Given information:
·····

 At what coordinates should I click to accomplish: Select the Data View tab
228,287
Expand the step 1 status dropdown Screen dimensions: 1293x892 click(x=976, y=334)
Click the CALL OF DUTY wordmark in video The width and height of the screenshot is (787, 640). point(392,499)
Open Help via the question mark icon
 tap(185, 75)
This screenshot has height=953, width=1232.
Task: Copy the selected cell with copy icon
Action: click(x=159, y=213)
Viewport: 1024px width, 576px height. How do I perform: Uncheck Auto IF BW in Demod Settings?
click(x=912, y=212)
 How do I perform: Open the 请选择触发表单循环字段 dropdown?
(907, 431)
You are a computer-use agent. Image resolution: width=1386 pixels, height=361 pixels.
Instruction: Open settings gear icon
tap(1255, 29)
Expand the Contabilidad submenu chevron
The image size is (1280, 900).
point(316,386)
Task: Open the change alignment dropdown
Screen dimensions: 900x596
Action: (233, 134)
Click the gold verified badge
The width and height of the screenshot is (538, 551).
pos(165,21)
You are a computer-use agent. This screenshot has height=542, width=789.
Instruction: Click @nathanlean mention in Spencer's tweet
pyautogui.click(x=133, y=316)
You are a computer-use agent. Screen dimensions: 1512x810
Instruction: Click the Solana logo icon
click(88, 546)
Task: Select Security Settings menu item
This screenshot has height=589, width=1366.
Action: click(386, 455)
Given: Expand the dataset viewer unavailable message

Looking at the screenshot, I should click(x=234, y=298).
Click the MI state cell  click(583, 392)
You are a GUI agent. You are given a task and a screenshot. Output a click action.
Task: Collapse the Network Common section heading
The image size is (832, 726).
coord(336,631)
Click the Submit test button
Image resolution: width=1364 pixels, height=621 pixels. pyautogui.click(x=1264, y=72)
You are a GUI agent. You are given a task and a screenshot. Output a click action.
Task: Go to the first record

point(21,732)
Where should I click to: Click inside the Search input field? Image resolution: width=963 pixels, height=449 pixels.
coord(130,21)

·····

Exercise directions: The answer must be the full listing, repeated exactly.

Solution to this exercise:
 At what coordinates should I click to accomplish: Select the Data View tab
228,287
Expand the step 1 status dropdown Screen dimensions: 1293x892 click(x=976, y=334)
Click the CALL OF DUTY wordmark in video The width and height of the screenshot is (787, 640). point(392,499)
Open Help via the question mark icon
 tap(185, 75)
This screenshot has height=953, width=1232.
Task: Copy the selected cell with copy icon
Action: click(x=159, y=213)
Viewport: 1024px width, 576px height. How do I perform: Uncheck Auto IF BW in Demod Settings?
click(x=912, y=212)
 How do I perform: Open the 请选择触发表单循环字段 dropdown?
(907, 431)
You are a computer-use agent. Image resolution: width=1386 pixels, height=361 pixels.
Instruction: Open settings gear icon
tap(1255, 29)
Expand the Contabilidad submenu chevron
The image size is (1280, 900).
point(316,386)
Task: Open the change alignment dropdown
Screen dimensions: 900x596
Action: (233, 134)
Click the gold verified badge
The width and height of the screenshot is (538, 551).
pos(165,21)
You are a computer-use agent. This screenshot has height=542, width=789.
Instruction: Click @nathanlean mention in Spencer's tweet
pyautogui.click(x=133, y=316)
You are a computer-use agent. Screen dimensions: 1512x810
Instruction: Click the Solana logo icon
click(88, 546)
Task: Select Security Settings menu item
This screenshot has height=589, width=1366.
Action: click(386, 455)
Given: Expand the dataset viewer unavailable message

Looking at the screenshot, I should click(x=234, y=298).
Click the MI state cell  click(583, 392)
You are a GUI agent. You are given a task and a screenshot. Output a click action.
Task: Collapse the Network Common section heading
The image size is (832, 726).
coord(336,631)
Click the Submit test button
Image resolution: width=1364 pixels, height=621 pixels. pyautogui.click(x=1264, y=72)
You are a GUI agent. You are given a task and a screenshot. Output a click action.
Task: Go to the first record

point(21,732)
Where should I click to: Click inside the Search input field? Image resolution: width=963 pixels, height=449 pixels.
coord(130,21)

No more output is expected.